A Closer Look at DNA: DNA Structure and Replication

History

• James Watson and Francis Crick (1953):
  • Determined the structure of DNA.
  • Rosalind Franklin contributed through X-ray crystallography.

Structure of DNA

• Nucleotides: Building blocks of DNA (and RNA).
  • Components:
  1. Phosphate group
  2. Pentose sugar
  3. Nitrogenous base
• Double Helix:
  • Two strands form a ladder-like structure.
  • Backbone: Sugar-phosphate.
  • Rungs: Nitrogenous bases.
    • Purines: Guanine (G), Adenine (A).
    • Pyrimidines: Cytosine (C), Thymine (T).
• Key Features:
  • Antiparallel strands.
  • Hydrogen bonds connect bases.
  • Covalent bonds link the backbone.
• Conventional Numbering System:
  • Sugar carbons numbered 1' to 5'.
  • Base attached to 1', phosphate attached to 5'.

Facts about DNA

• Human Genome:
  • Each cell contains 46 DNA molecules (one double helix per chromosome).
  • Total of 6 billion base pairs in humans.
  • Stretched DNA: 5 feet long, 50 trillionths of an inch wide.
  • Human genome contains 3,164.7 million chemical nucleotide bases.
• Genes & Estimates:
  • Average gene: 3000 bases; largest gene (dystrophin): 2.4 million bases.
  • Estimated number of genes: 30,000 (much lower than previous estimates of 80,000 - 140,000).
  • 99.9% of nucleotide bases are identical in all humans.
  • Functions of over 50% of genes are unknown.
  • Less than 2% of genome codes for proteins.
  • "Junk DNA" (non-coding sequences) constitutes at least 50% of genome.
  • The order of bases determines species identity.
• Genomics: Study of genomes.
• DNA replication errors: 1 error per 10 billion nucleotides.

DNA Replication

• Models of Replication (1950s):
  • Semiconservative
  • Conservative
  • Dispersive
• Key Terms:
  • Daughter strands: Newly made strands.
  • Parental strands: Original strands.
• Process:
  • Begins at origin points (replication bubbles and forks).
  • Parental strands separate, serve as templates.
  • Follow A-T / G-C base pairing rules.
  • Result: 2 new double helices with identical base sequences.
• Directionality:
  • Synthesis proceeds 5' to 3'.
  • Leading strand synthesized continuously in direction of fork.
  • Lagging strand synthesized in Okazaki fragments.
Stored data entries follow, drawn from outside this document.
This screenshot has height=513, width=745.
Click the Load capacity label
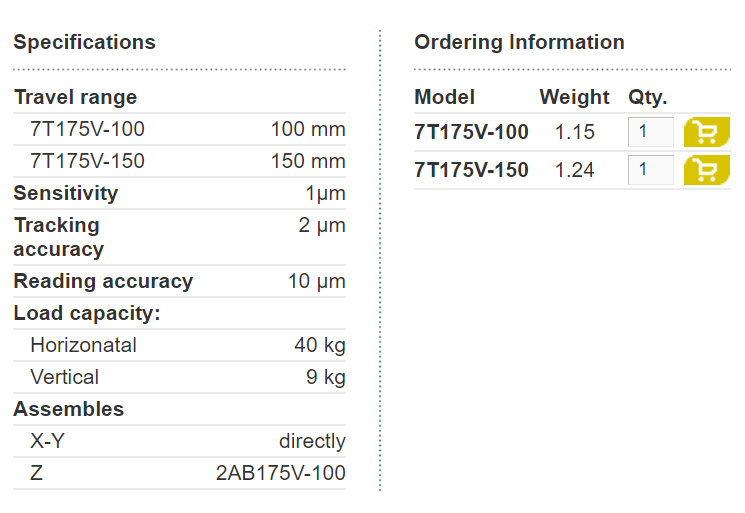(x=87, y=313)
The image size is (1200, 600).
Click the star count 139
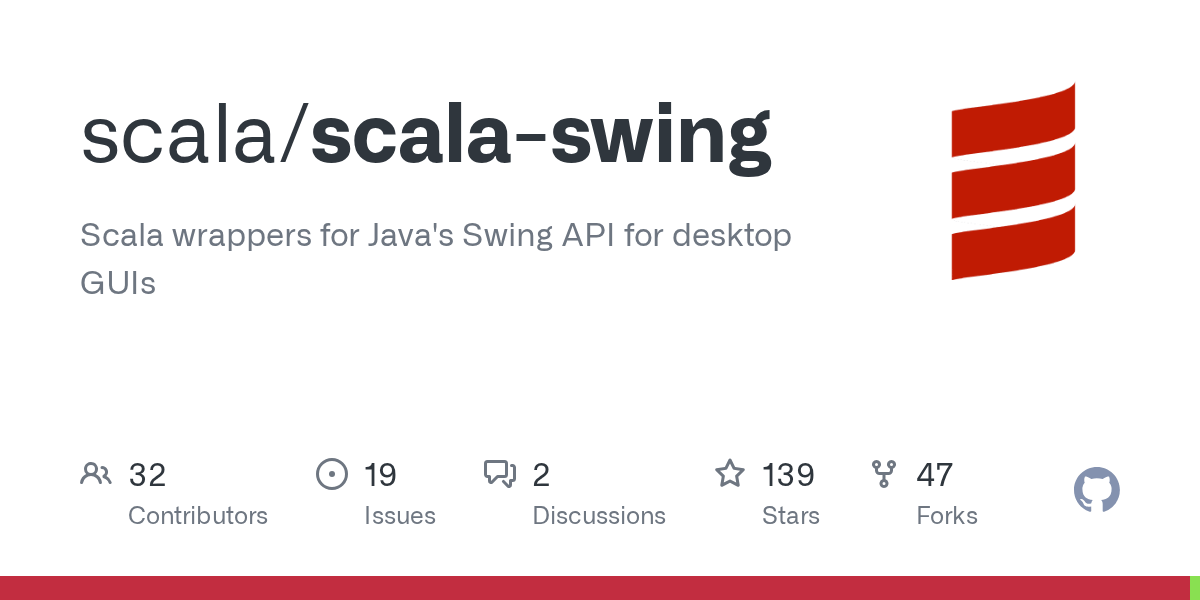point(788,474)
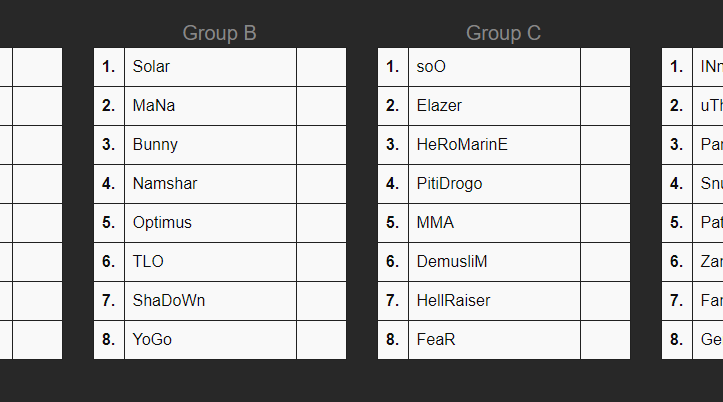
Task: Click the Group C heading
Action: point(503,33)
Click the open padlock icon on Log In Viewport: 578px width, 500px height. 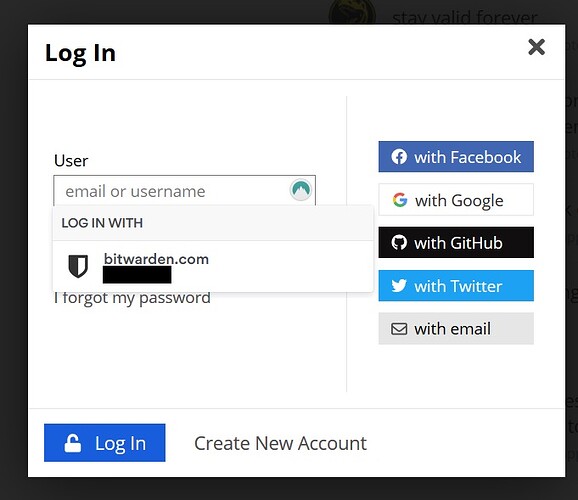73,443
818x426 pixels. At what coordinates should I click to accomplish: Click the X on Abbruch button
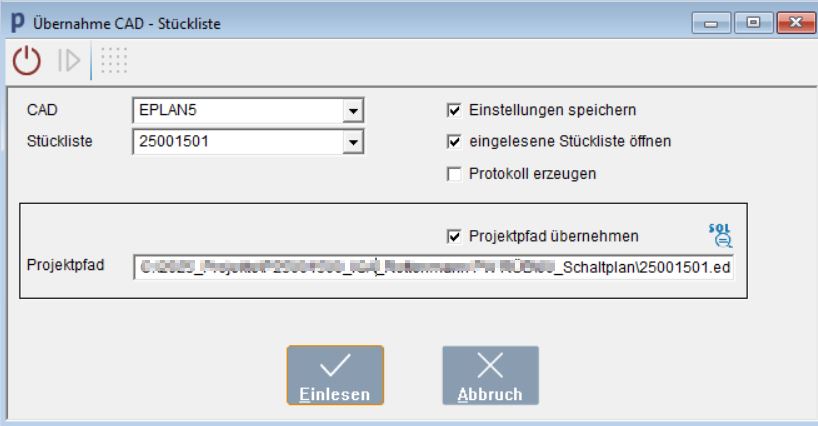(490, 365)
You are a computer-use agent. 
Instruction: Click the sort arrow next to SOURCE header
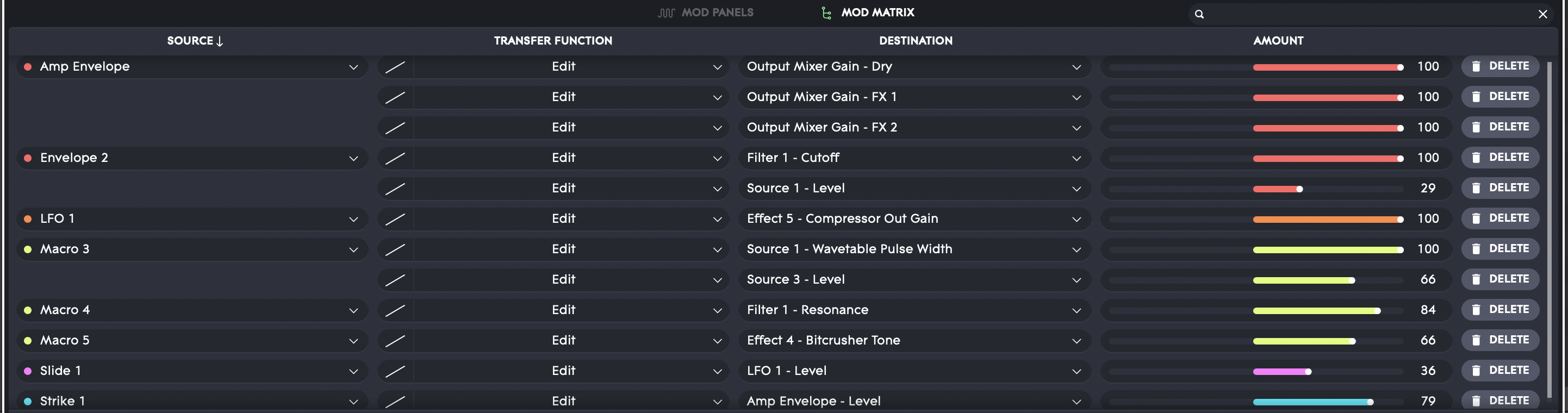tap(220, 41)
Enzymatic Proteins in DNA Replication

• DNA Polymerase:
  • Catalyzes elongation of new DNA.
  • Cannot initiate synthesis on an empty template strand.
  • Requires RNA primer from DNA primase.
• Primase:
  • Synthesizes short RNA primers (5-10 nucleotides).
• DNA Ligase:
  • Joins Okazaki fragments.
• DNA Helicase:
  • Binds to DNA, unwinds strands using ATP.
• DNA Topoisomerase:
  • Relieves strain ahead of replication fork.
• Single-Strand Binding Proteins:
  • Keep parental strands open during replication.

Telomeres and DNA Repair

• DNA Repair:
  • Enzymes like DNA polymerase help repair damage.
• Telomeres:
  • Non-repairable regions of DNA.
  • Composed of repeating sequences (TTAGGG).
• Function of Telomeres:
  • Protect genes from erosion during cell division.
• Telomerase:
  • Enzyme that counters telomere shortening.
  • Active in gamete-producing cells and cancer cells.
  • Discovered by Carol Greider and Elizabeth Blackburn in 1984.